Task objective
Report every line of the records that includes the word "Quick".

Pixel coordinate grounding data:

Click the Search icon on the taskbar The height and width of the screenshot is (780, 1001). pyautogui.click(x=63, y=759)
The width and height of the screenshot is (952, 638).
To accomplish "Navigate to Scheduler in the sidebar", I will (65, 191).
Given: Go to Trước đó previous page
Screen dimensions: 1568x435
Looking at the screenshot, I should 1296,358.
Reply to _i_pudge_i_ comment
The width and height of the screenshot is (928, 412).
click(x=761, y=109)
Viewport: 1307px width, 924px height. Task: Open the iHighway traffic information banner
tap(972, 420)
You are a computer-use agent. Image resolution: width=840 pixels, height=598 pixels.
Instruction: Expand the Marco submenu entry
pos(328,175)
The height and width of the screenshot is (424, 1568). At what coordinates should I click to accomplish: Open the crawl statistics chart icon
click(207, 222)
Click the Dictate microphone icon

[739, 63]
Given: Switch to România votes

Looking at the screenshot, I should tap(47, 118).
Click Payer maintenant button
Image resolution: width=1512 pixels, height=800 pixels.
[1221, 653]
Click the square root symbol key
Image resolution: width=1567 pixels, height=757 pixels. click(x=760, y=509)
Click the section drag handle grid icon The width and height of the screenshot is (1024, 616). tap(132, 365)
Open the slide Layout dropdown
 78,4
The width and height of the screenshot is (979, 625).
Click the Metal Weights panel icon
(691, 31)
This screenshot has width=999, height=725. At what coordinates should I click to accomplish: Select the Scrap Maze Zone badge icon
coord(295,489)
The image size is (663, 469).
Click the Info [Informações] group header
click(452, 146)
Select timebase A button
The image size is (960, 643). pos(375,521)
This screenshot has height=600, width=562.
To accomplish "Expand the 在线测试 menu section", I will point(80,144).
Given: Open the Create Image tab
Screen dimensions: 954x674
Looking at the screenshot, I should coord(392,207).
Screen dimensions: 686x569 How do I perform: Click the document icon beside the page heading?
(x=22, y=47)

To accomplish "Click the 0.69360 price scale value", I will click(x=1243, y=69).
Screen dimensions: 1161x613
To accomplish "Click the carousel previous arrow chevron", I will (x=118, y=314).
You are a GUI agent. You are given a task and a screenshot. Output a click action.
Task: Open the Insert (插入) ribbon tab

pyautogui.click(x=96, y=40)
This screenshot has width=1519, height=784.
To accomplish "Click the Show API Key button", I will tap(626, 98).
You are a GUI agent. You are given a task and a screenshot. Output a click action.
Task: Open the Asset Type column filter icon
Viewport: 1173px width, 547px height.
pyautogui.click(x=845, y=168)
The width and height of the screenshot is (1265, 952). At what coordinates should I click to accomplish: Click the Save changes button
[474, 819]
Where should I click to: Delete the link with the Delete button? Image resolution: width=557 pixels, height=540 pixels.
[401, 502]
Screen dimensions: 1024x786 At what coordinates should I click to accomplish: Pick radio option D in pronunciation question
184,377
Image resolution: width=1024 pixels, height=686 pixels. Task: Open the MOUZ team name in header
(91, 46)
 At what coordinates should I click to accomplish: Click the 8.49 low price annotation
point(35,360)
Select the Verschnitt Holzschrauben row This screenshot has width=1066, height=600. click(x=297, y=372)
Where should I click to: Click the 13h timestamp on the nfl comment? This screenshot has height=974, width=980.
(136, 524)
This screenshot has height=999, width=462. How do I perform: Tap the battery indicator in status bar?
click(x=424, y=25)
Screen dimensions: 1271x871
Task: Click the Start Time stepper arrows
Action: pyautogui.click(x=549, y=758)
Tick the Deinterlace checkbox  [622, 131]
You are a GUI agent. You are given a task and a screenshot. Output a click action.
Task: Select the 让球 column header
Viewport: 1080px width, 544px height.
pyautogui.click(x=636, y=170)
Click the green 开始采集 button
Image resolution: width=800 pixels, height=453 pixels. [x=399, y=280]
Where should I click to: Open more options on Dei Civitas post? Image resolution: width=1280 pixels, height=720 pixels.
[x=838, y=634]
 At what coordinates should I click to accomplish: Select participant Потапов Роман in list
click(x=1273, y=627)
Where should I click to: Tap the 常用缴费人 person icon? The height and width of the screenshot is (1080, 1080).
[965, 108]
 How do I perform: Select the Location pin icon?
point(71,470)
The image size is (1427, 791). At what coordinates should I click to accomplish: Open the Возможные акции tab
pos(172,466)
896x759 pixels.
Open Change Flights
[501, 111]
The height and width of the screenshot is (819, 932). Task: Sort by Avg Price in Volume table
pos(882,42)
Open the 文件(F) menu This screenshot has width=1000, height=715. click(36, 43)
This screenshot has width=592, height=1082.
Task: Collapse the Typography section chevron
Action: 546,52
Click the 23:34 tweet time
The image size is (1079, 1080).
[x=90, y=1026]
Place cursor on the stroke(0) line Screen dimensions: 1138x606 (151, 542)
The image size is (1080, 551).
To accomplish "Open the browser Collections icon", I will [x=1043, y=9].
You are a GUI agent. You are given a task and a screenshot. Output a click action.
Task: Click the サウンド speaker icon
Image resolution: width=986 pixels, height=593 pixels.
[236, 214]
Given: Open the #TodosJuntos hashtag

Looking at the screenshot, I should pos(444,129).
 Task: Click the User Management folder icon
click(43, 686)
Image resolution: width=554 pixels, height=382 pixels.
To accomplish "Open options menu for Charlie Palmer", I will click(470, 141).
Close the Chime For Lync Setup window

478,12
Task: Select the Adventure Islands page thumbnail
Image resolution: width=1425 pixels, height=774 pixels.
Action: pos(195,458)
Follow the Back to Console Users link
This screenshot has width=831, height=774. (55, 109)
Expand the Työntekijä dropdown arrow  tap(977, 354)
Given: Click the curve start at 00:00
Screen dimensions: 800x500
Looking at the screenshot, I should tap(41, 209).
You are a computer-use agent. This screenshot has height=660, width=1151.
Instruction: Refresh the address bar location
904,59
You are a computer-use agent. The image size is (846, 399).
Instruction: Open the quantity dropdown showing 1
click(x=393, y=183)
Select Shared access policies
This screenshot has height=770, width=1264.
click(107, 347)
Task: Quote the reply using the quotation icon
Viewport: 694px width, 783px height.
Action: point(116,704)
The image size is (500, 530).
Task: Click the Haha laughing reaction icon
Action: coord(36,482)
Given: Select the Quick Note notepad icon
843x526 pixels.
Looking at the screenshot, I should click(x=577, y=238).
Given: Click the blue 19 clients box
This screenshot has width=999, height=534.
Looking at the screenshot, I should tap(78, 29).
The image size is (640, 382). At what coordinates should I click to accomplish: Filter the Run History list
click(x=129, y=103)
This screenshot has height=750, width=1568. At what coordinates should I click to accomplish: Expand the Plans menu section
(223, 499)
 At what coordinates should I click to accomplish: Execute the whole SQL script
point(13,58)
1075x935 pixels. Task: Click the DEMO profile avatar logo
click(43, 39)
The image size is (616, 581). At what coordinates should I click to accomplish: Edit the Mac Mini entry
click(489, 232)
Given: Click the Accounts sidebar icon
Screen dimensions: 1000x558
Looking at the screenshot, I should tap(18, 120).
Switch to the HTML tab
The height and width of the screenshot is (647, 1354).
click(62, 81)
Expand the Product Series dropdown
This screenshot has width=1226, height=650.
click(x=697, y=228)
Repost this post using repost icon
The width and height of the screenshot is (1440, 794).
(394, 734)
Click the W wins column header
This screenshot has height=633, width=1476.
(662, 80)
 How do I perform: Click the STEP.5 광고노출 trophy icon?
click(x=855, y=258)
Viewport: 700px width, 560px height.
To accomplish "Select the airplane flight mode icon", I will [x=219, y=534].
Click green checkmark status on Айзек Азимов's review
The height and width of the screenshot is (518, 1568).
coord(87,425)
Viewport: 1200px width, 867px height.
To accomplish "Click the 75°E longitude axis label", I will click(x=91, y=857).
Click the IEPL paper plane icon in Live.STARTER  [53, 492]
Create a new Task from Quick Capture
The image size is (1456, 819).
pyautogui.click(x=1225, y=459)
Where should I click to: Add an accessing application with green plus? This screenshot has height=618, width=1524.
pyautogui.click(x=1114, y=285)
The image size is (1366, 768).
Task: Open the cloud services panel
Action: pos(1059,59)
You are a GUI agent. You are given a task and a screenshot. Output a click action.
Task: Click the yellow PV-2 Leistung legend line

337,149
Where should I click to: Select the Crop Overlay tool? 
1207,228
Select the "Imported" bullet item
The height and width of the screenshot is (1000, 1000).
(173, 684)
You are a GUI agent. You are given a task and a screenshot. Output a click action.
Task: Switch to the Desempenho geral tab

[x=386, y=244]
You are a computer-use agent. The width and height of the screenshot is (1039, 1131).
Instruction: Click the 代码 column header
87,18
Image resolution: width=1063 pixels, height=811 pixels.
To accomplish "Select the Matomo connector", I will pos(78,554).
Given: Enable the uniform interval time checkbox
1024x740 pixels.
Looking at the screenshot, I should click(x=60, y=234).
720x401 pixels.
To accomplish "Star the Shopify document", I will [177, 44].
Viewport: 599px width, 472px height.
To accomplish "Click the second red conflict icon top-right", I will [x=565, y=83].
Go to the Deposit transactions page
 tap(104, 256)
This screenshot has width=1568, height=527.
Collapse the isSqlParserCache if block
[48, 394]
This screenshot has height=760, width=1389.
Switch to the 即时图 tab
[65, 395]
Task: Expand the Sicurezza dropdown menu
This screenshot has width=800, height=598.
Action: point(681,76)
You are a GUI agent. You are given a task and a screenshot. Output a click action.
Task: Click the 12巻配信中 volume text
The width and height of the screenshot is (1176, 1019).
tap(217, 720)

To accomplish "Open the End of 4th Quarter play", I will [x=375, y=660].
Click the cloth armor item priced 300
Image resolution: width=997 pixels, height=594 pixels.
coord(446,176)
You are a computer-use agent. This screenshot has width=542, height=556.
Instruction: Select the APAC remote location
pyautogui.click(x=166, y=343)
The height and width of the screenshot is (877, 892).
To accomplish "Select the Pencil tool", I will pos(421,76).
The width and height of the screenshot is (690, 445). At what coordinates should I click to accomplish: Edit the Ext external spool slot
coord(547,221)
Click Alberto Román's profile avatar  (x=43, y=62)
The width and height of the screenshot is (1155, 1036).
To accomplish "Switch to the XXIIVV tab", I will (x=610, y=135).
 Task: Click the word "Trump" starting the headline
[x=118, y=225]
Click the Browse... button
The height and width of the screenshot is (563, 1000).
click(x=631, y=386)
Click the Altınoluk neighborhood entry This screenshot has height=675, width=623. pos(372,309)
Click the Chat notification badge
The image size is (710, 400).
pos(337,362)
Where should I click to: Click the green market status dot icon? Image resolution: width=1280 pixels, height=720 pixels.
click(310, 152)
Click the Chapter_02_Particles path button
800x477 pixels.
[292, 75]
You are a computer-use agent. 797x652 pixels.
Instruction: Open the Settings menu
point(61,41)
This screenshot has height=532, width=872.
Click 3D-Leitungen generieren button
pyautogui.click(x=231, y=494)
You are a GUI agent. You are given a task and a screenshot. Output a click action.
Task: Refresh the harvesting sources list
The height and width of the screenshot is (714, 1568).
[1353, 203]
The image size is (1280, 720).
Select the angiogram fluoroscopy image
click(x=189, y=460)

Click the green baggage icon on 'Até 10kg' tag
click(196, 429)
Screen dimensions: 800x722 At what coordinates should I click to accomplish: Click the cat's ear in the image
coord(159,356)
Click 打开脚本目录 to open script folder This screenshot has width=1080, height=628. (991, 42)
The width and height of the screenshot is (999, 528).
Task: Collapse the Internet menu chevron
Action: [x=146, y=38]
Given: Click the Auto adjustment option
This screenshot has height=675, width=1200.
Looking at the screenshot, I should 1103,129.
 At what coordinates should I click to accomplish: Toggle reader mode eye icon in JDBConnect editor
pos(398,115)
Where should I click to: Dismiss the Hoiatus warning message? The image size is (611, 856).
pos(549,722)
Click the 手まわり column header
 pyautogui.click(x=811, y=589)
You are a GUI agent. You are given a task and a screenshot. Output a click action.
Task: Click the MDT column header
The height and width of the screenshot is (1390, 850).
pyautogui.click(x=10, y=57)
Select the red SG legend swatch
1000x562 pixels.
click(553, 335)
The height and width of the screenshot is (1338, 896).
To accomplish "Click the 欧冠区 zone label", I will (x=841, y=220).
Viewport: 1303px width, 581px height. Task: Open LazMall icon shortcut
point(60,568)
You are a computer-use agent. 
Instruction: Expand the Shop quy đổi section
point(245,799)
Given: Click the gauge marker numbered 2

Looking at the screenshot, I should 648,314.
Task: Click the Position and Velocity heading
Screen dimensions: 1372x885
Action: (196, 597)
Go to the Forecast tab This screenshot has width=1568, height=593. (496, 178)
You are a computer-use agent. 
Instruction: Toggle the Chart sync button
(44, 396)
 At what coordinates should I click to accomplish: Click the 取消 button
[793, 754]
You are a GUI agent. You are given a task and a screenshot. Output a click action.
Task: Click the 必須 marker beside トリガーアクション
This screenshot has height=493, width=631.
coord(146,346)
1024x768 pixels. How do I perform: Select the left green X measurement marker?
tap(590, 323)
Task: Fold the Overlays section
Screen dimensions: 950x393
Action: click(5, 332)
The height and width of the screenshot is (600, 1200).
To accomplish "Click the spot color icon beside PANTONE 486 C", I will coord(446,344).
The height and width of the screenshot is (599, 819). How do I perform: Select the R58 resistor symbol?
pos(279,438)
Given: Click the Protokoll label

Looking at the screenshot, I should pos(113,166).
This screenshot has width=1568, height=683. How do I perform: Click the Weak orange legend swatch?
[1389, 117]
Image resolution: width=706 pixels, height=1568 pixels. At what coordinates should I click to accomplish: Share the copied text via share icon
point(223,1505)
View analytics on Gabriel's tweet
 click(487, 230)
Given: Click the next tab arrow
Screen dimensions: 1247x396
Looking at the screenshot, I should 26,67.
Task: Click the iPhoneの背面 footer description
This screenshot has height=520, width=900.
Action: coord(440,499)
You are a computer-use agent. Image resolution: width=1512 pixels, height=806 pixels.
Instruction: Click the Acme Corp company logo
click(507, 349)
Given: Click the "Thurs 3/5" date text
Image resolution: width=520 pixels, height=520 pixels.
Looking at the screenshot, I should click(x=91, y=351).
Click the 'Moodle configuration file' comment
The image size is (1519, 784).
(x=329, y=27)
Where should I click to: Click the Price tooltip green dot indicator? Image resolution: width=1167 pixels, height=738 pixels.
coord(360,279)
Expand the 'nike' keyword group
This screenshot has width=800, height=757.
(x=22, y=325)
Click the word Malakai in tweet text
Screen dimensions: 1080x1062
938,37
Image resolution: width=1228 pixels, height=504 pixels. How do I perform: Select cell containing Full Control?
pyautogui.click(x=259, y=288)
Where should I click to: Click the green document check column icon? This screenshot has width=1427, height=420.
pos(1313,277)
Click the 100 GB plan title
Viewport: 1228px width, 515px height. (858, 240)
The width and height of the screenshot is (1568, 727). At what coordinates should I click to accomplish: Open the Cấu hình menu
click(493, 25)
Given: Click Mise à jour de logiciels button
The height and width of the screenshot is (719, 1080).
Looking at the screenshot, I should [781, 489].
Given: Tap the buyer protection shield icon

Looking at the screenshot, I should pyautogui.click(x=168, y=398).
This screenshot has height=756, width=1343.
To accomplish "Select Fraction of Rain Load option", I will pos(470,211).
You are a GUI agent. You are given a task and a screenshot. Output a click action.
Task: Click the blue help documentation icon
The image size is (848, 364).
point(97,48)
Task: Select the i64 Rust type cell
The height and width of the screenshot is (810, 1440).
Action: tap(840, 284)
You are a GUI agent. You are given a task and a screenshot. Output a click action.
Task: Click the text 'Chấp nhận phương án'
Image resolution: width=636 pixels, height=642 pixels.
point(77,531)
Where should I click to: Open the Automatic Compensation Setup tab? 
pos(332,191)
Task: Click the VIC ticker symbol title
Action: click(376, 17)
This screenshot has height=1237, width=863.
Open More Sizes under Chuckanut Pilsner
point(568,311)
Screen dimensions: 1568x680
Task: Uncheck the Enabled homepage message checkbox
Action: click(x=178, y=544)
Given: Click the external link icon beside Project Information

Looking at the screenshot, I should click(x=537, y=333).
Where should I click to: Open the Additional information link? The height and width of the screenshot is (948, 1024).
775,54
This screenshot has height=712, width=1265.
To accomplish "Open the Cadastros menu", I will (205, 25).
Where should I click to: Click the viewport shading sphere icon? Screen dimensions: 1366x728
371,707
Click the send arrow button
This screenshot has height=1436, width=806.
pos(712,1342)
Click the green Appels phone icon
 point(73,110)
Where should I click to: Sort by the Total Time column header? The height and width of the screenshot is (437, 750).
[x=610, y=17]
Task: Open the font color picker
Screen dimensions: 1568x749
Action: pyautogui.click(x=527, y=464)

Answer box
Given: Select the Quick Note notepad icon
Create a new Task from Quick Capture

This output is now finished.